Enhanced capacitive deionization by rGO@PEI/MoS2 nanocomposites with rich heterostructures

Abstract

Heterostructure electrodes prepared from the nanocomposite rGO/MoS2 have become one of the hot spots for capacitive deionization (CDI) research due to their excellent electrochemical properties. However, during the preparation process, the electrostatic repulsion by the electronegativity of graphene oxide (GO) and MoS2 precursor (molybdate ion) led to the undesirable combination of rGO and MoS2. Only a small amount of MoS2 existed on the surface of rGO, which was not conducive to the formation of heterostructures between rGO and MoS2. In this work, GO was modified by the positively charged polyethyleneimine (PEI), forming the GO@PEI with positively charged surfaces.

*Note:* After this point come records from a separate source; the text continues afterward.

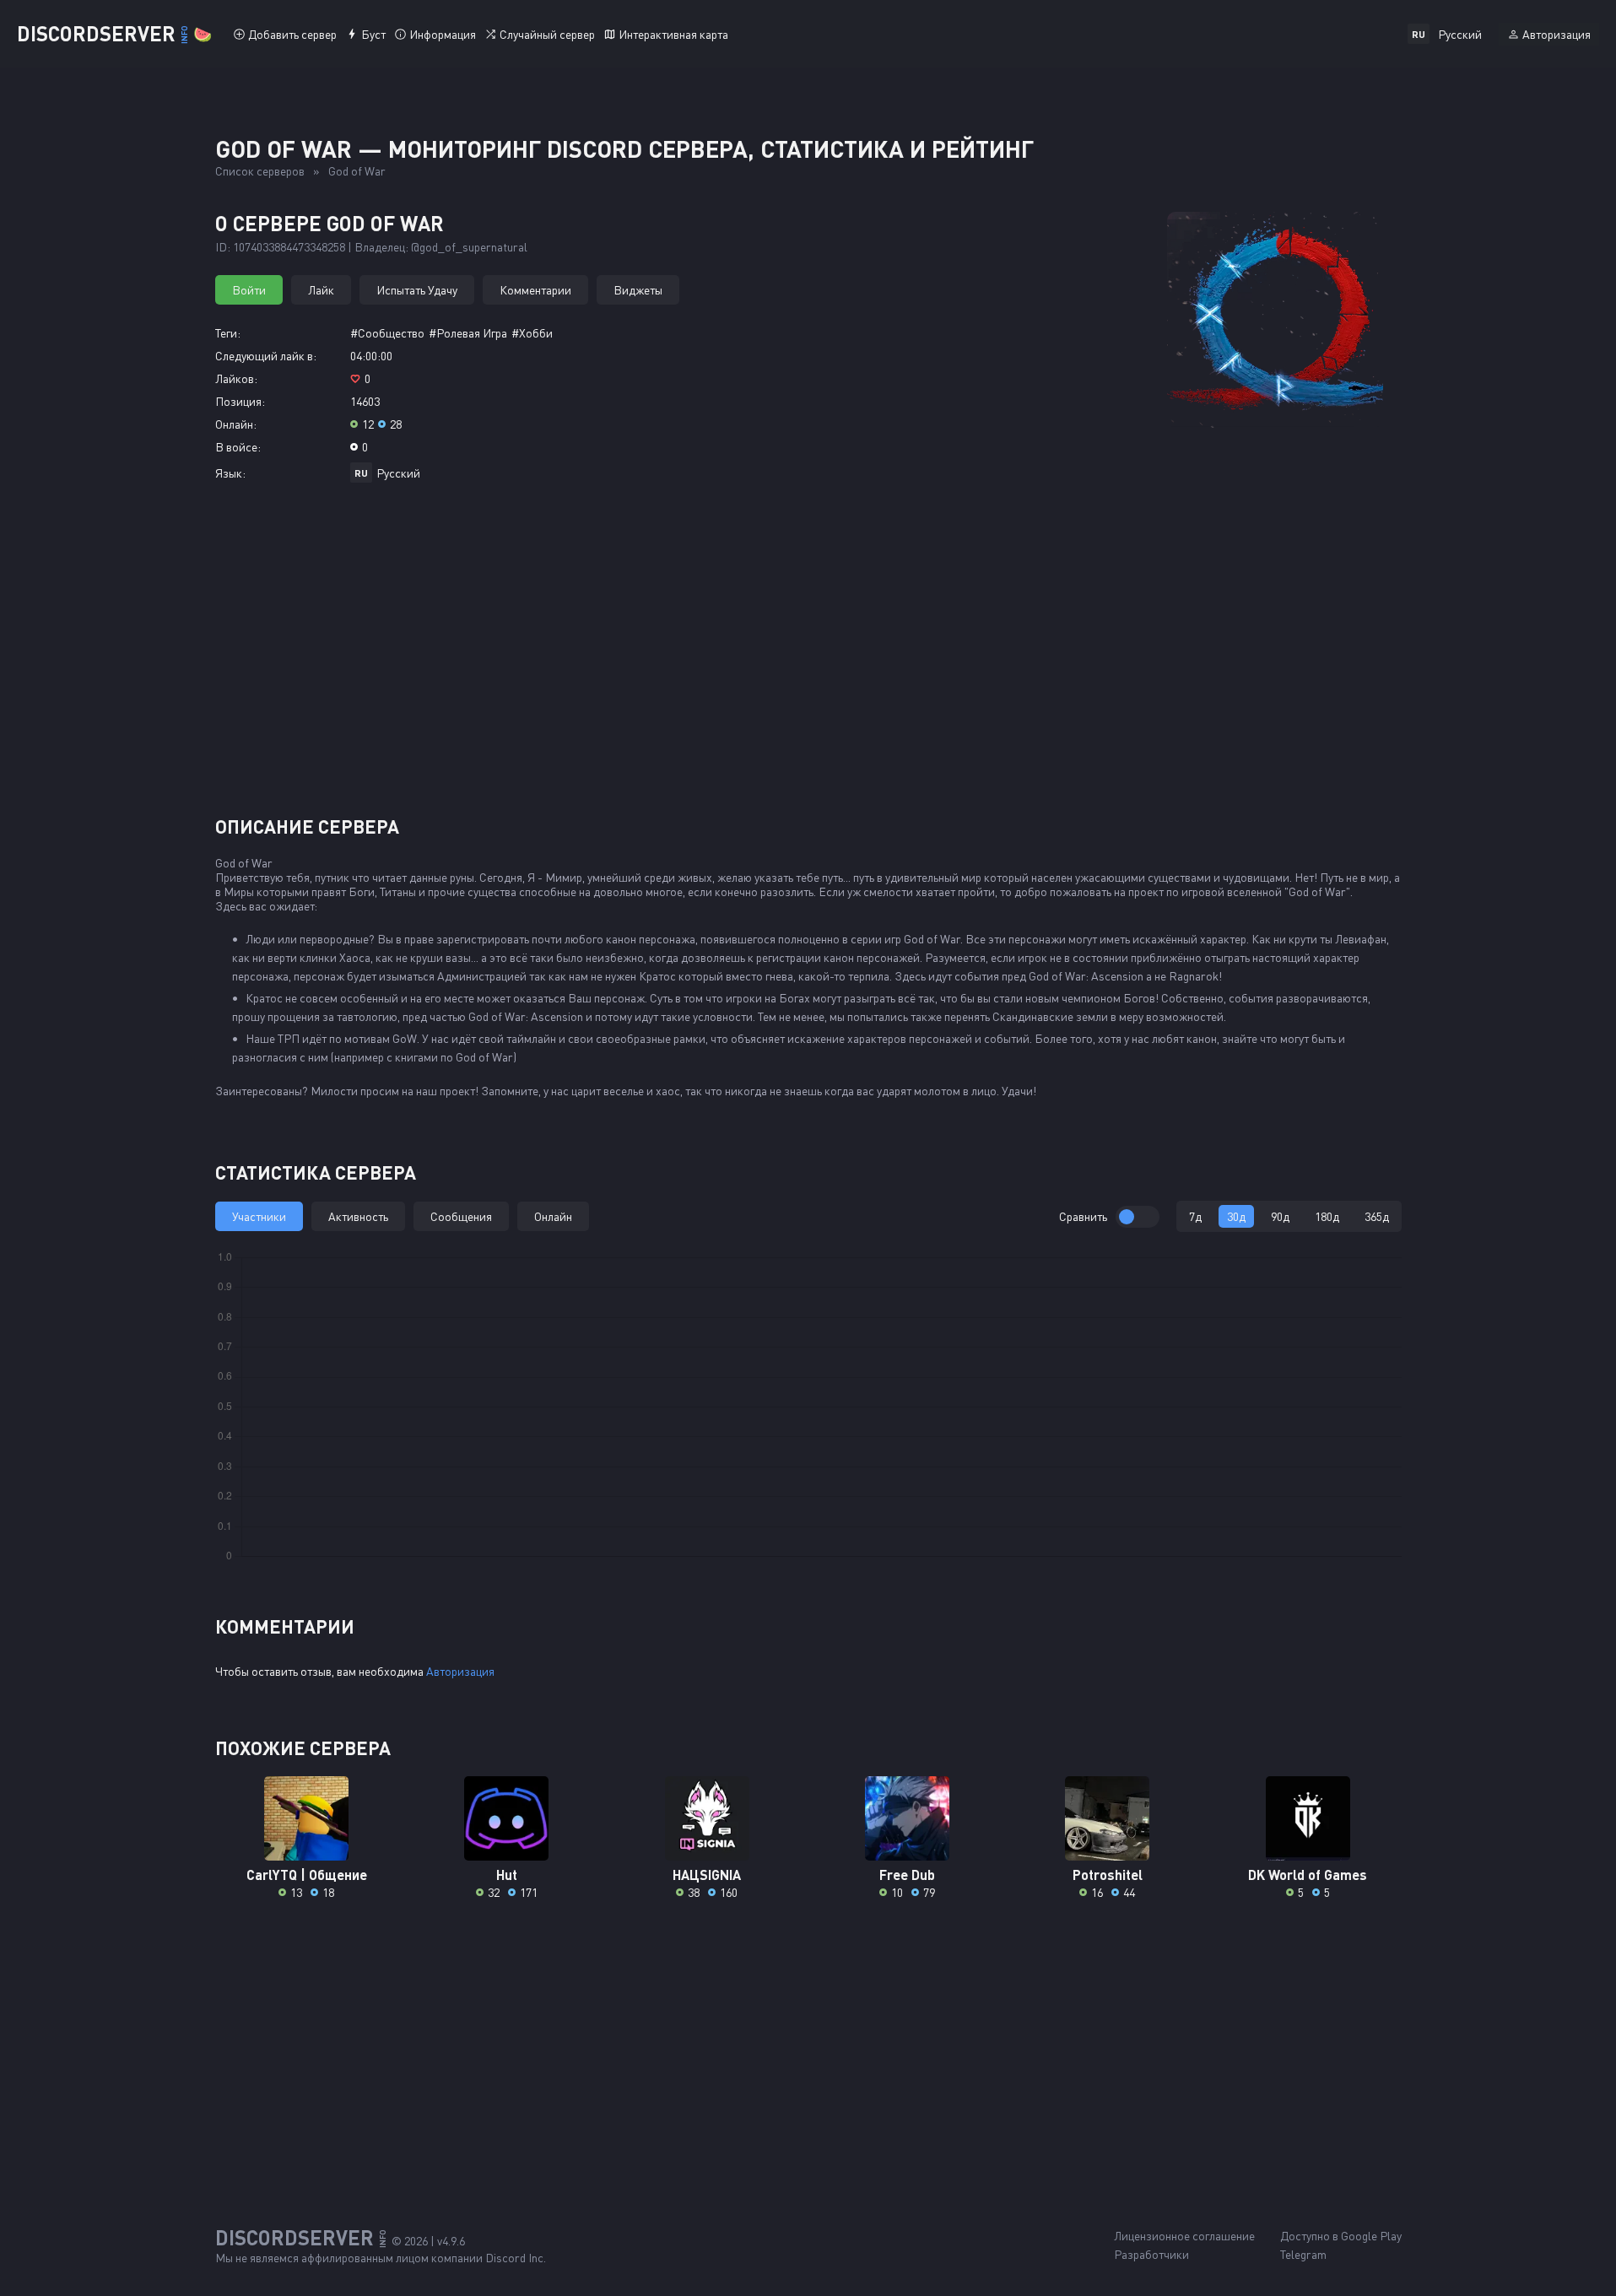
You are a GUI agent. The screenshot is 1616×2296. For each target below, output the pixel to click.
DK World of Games (1307, 1875)
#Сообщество (387, 333)
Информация (442, 34)
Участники (259, 1216)
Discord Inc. (515, 2257)
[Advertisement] (808, 656)
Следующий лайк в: (265, 355)
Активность (358, 1216)
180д (1327, 1216)
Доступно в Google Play (1341, 2235)
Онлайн (553, 1216)
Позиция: (240, 401)
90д (1280, 1216)
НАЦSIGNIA (707, 1875)
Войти (249, 290)
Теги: (228, 333)
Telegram (1303, 2254)
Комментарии (535, 290)
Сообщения (461, 1216)
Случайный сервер (547, 34)
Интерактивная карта (673, 34)
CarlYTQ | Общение (306, 1875)
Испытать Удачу (416, 290)
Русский (398, 473)
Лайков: (236, 378)
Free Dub (907, 1875)
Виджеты (637, 290)
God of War (357, 171)
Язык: (230, 473)
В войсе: (238, 447)
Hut (506, 1875)
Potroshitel (1108, 1875)
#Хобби (532, 333)
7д (1195, 1216)
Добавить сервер (292, 34)
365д (1377, 1216)
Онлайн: (236, 424)
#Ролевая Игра (468, 333)
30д (1236, 1216)
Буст (373, 34)
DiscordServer (114, 33)
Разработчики (1151, 2254)
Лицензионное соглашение (1184, 2235)
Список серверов (260, 171)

Due to the electrostaticinteraction with the precursors (Molybdate ions) of MoS2, the rGO@PEI/MoS2 composites with rich heterostructures were successfully prepared. As result, the rGO@PEI/MoS2 composites exhibited high specific capacitance, excellent cycle stability, and enhanced desalination performance. The rGO@PEI/MoS2 had a maximum specific capacitance of 212.53F/g, which was a 45% improvement over rGO/MoS2. The maximum electro-adsorption of the rGO@PEI/MoS2 electrode was about 24.13 mg/g with pole plate spacing of 1 mm at 1.0 V. The excellent electrochemical properties and desalination capability of the rGO@PEI/MoS2 composite were attributed to the synergistic effect generated by the rich heterostructure. The rich heterostructure formed between rGO and MoS2 through van der Waals forces and chemical bonding (Mo-N-C) perfectly combined their advantages and counteracted their disadvantages.